После долгого пути по берегу Енисея машина снова поднимается вверх, и на небольшом холме на фоне сосен я вижу стелу с надписью «Дивногорск». Я почему-то вздрагиваю, как будто должна была увидеть что-то совсем другое. Сестра замечает мое странное движение.
— А ты что ожидала? Твин Пикс? — тут же злорадно комментирует она.
— Да нет, — бурчу я, меня слишком занимает вид из окна, чтобы придумывать остроумный ответ. В кармане я сжимаю свернутую пополам десятирублевую купюру — и Дивногорск впускает меня.

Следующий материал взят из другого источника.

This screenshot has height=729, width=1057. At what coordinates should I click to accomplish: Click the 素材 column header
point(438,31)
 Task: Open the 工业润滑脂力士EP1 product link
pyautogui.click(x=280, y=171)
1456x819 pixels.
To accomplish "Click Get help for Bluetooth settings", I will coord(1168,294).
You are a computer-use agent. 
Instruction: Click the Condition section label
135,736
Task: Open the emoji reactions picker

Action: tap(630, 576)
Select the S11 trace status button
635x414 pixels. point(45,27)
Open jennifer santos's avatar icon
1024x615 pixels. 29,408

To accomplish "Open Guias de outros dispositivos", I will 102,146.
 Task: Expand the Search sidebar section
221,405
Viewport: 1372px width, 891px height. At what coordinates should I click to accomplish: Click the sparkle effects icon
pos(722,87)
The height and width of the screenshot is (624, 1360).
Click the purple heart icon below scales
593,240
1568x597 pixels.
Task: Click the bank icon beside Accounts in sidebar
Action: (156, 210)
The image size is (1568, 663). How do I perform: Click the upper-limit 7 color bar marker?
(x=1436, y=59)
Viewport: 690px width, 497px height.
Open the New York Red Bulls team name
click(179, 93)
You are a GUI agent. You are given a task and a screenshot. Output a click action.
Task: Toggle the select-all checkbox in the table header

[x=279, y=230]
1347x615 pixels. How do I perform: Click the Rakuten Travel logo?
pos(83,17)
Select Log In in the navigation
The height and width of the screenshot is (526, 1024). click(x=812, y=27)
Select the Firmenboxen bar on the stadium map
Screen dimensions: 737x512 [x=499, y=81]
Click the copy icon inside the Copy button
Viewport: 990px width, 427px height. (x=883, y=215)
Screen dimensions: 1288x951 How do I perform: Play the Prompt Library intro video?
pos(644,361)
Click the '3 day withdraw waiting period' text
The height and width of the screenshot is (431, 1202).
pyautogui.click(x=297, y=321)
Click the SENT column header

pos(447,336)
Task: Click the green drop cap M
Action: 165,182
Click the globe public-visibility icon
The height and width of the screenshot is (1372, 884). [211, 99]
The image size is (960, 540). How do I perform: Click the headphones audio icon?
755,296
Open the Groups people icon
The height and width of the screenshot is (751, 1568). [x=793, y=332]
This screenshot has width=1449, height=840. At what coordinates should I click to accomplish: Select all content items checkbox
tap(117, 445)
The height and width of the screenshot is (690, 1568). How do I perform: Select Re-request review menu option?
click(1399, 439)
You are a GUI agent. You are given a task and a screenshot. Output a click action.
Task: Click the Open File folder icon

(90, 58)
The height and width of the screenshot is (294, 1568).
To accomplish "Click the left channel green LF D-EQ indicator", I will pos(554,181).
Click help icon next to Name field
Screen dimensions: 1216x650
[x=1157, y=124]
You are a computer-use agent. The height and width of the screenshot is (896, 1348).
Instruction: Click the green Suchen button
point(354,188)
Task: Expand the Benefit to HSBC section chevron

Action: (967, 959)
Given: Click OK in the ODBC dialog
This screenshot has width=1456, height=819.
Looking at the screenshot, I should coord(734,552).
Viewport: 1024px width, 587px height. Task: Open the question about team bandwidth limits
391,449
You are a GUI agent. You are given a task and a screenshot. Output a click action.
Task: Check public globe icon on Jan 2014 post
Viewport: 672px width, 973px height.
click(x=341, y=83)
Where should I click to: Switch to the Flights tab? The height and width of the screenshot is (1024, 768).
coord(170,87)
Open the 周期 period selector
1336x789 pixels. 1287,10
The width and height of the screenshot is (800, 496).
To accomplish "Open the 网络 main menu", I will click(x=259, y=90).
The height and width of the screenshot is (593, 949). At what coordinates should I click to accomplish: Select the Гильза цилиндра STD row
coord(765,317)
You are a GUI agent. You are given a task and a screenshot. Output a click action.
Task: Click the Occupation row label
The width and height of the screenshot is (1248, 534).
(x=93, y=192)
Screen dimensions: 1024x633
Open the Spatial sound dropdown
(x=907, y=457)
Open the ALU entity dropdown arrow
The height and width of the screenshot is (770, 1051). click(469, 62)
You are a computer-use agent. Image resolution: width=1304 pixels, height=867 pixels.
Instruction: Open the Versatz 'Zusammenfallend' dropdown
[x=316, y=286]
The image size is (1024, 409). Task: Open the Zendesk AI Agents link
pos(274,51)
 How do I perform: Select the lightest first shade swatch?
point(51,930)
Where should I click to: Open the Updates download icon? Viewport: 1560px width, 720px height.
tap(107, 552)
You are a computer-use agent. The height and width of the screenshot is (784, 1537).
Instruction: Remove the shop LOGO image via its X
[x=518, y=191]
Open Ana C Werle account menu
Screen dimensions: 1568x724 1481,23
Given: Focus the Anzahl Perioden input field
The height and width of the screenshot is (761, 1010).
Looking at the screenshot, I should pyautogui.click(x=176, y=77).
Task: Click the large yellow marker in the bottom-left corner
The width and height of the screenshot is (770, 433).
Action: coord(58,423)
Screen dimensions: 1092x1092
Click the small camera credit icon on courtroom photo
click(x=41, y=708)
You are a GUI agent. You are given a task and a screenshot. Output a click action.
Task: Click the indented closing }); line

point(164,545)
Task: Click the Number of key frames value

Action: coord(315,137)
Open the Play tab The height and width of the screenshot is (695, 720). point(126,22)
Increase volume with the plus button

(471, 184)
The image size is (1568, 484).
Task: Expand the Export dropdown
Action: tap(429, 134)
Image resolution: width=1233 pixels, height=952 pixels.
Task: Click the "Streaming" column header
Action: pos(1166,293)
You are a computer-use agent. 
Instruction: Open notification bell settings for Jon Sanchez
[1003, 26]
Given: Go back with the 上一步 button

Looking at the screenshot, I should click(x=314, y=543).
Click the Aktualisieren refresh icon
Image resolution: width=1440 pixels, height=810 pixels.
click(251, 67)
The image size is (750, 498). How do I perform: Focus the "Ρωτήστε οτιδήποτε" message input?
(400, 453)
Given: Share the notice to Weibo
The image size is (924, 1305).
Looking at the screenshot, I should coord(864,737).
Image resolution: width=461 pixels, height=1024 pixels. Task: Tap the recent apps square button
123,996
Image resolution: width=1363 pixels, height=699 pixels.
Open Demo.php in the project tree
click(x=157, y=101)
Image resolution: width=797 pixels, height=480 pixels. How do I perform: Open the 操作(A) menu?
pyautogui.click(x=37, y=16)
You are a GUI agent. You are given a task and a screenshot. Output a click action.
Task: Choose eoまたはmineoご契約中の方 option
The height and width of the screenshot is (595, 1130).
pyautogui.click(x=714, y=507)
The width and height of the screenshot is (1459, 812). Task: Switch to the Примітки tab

Дорога от стелы раздваивается: вправо и вниз — на Набережную к Енисею, и вверх, вверх, вверх — во все остальные части города. После плоского аккуратного Петербурга мне кажется невероятным, что дома могут вот так карабкаться на гору, так что каждая следующая улица находится выше, чем предыдущая. Дома останавливаются только у Слаломной горы — на нее им уже не забраться.
<…> А вот любимых мной двухэтажных деревянных домиков, словно нарисованных художником-примитивистом, в Дивногорске почти не осталось. В детстве я часто ходила мимо них вверх и вниз, и каждый раз мне казалось, что в их облике появлялось что-то новое, будто художник никак не мог остановиться и все время что-то подрисовывал.
Теперь на месте деревянных домов появились новые — кирпичные, но тоже двух-трехэтажные, и мне нравится, что в Дивногорске по-прежнему мало высоких зданий и все еще много деревьев. Возможно, их даже стало больше, как будто лес пытается вернуть себе все, что у него когда-то забрали.
— Будь с мамой повежливее, не придирайся, — проинструктировала перед квартирой сестра.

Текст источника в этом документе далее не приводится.